ABNnews – Arus mudik Lebaran 2026 ke Sumatera Barat (Sumbar) diprediksi bakal meledak. Tak tanggung-tanggung, sebanyak 5,36 juta orang diperkirakan akan masuk ke Ranah Minang tahun ini.
Menghadapi serbuan pemudik tersebut, Menteri Perhubungan Dudy Purwagandhi langsung merapatkan barisan bersama Gubernur Sumbar Mahyeldi Ansharullah di Padang, Kamis (26/2/2026).
Menhub meminta Pemda Sumbar bersiap ekstra karena karakteristik pergerakan perantau Minang yang sangat masif.
“Sumatera Barat dikenal sebagai daerah dengan jumlah perantau yang besar. Setiap menjelang Idul Fitri, terjadi arus kedatangan yang signifikan dari berbagai daerah di Indonesia,” ujar Dudy.
Masjid & Jembatan Timbang Jadi Tempat Istirahat
Satu strategi unik disiapkan Kemenhub untuk mengantisipasi kelelahan pemudik. Menhub mengajak pemerintah daerah dan Kepolisian untuk menyulap Masjid serta Unit Pelaksana Penimbangan Kendaraan Bermotor (UPPKB) alias jembatan timbang menjadi rest area.
Tempat istirahat darurat ini wajib dilengkapi fasilitas yang mumpuni, seperti: Parkir gratis dan aman, Toilet dengan sanitasi memadai dan air bersih, Penerangan dan pos kesehatan ringan serta Signage (papan informasi) dan pengaturan lalu lintas terpadu.
Waspada Bencana & Pasar Tumpah
Selain kemacetan, ancaman bencana alam seperti banjir dan longsor di jalur mudik Sumbar jadi perhatian serius. Menhub meminta adanya pos-pos mitigasi dan penerapan Operasi Modifikasi Cuaca (OMC) di titik rawan bencana hidrometeorologi.

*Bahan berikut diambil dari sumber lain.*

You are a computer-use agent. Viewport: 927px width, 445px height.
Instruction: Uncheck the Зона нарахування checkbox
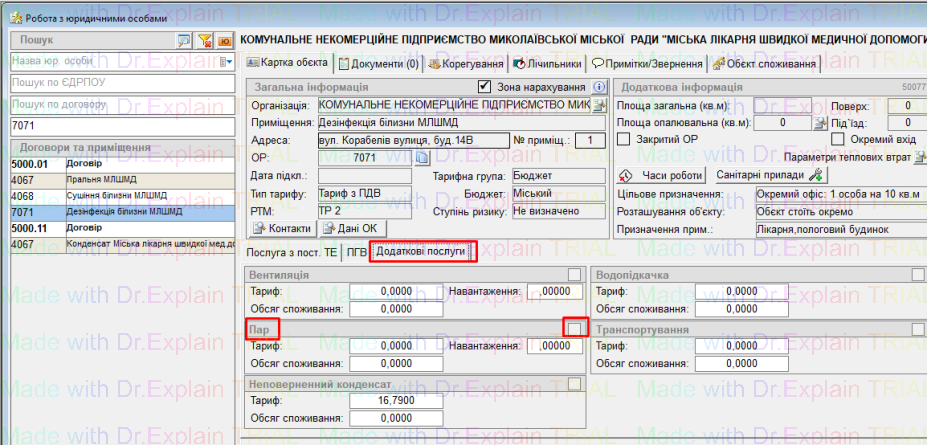pos(486,87)
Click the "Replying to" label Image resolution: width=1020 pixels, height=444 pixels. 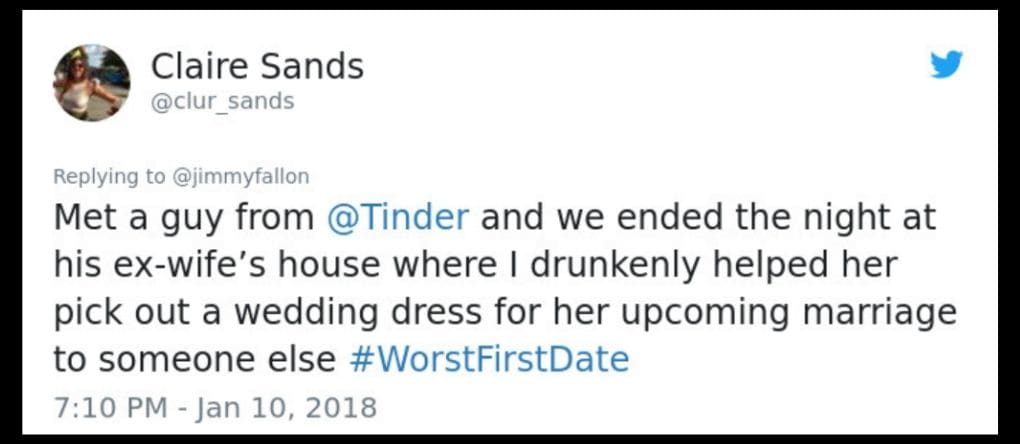(109, 176)
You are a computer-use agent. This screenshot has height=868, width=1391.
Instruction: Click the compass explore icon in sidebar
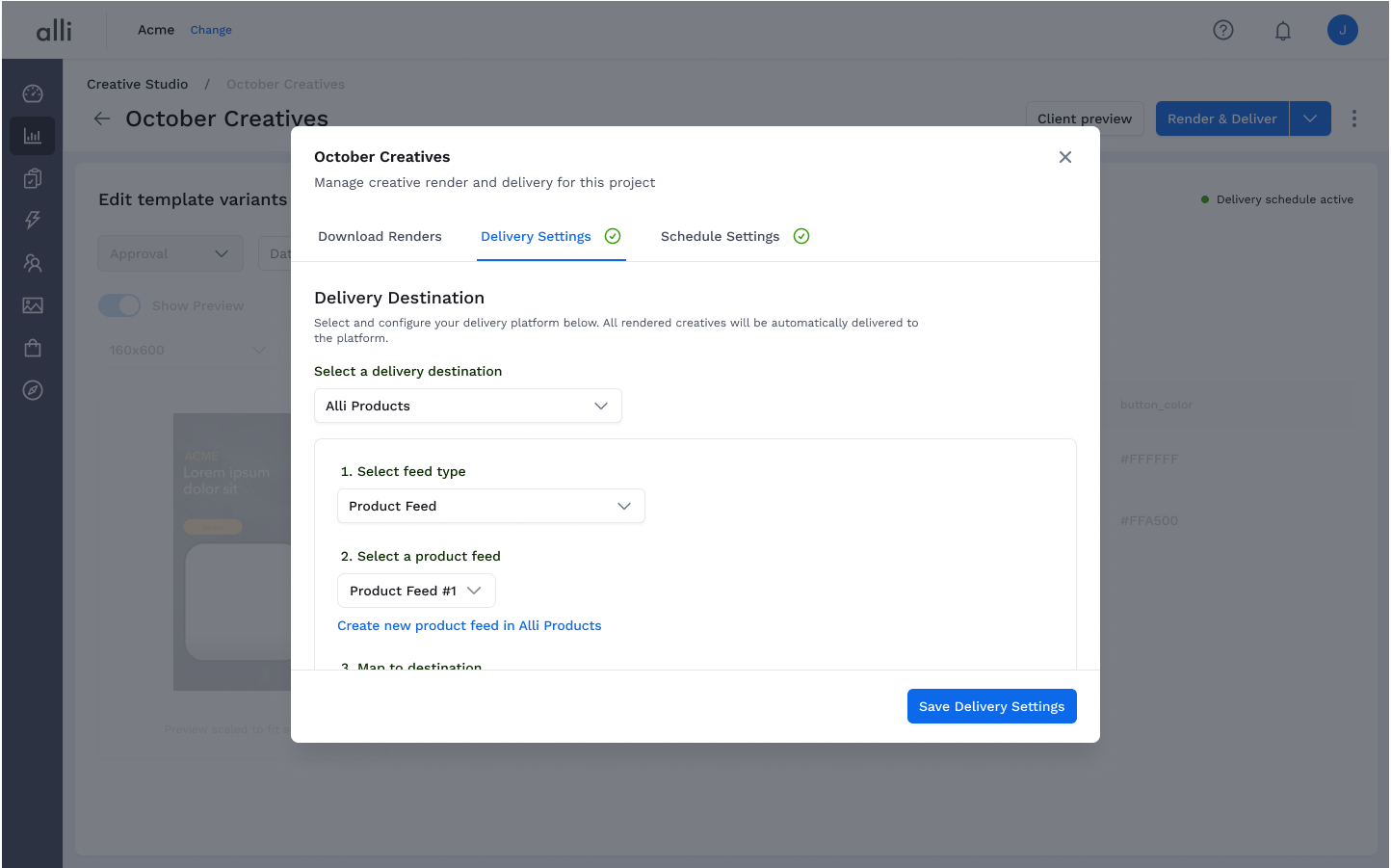coord(33,390)
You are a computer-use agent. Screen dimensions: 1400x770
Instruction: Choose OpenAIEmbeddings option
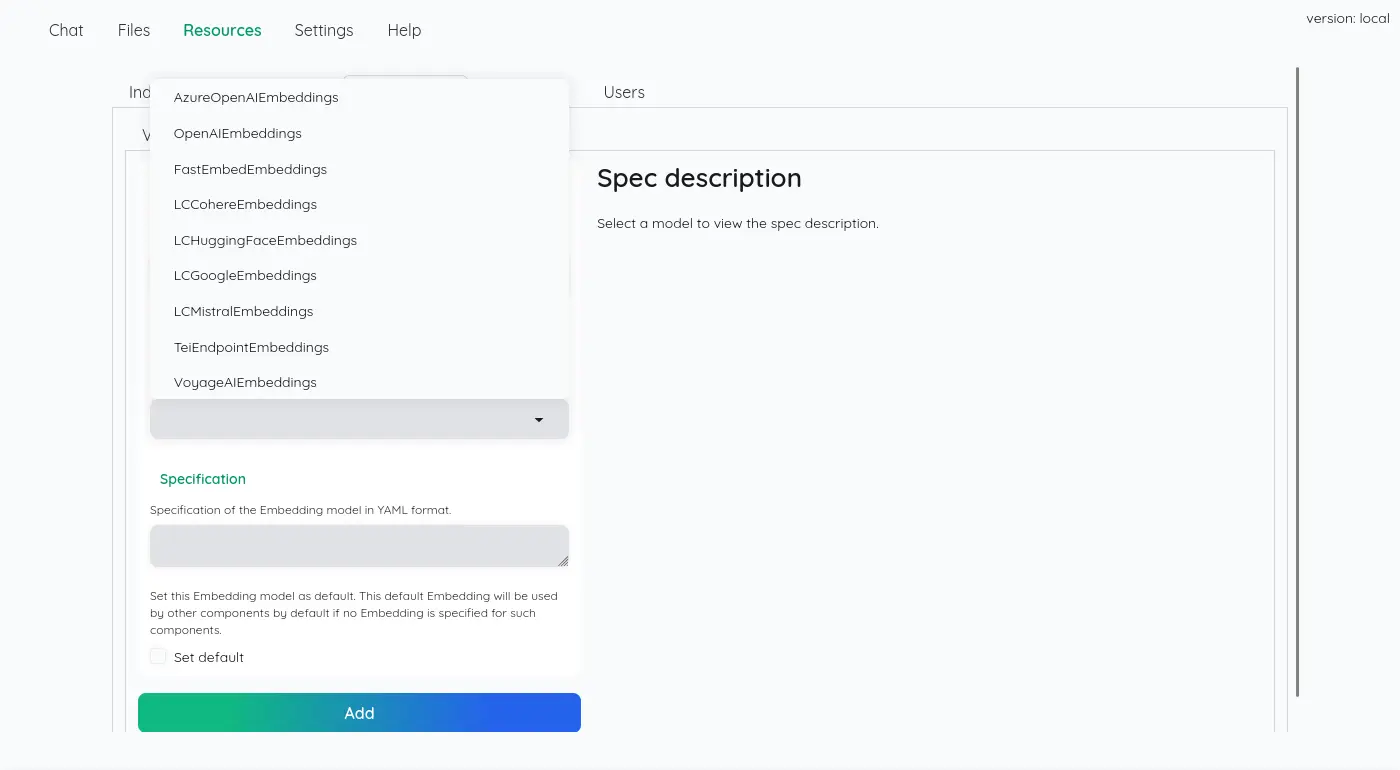click(238, 134)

Tak hanya itu, titik keramaian seperti pasar tumpah menjelang Idul Fitri dan lokasi wisata pada H+1 serta H+2 juga dipelototi. Pengaturan parkir di area ini diminta jangan sampai memicu kepadatan yang mengular.
“Kami harap stakeholder terkait melakukan ramp check armada, memastikan kesiapan pengemudi, serta menyiapkan petugas keamanan di titik rawan kemacetan,” lanjut Menhub.
Mudik Gratis Harus Tepat Sasaran
Menhub juga mendorong agar program mudik gratis tahun ini lebih rapi melalui integrasi data, jadwal, dan rute. Hal ini dilakukan agar keterisian bus bisa optimal dan tidak ada layanan yang sia-sia.
“Perlu adanya penyediaan feeder (angkutan pengumpan) untuk membantu para pemudik menuju lokasi keberangkatan mudik gratis,” tambahnya.
Berdasarkan survei, selain 5,36 juta orang yang masuk ke Sumbar, ada sekitar 1,88 juta warga lokal Sumbar yang juga akan bergerak melakukan perjalanan selama masa Angkutan Lebaran 2026.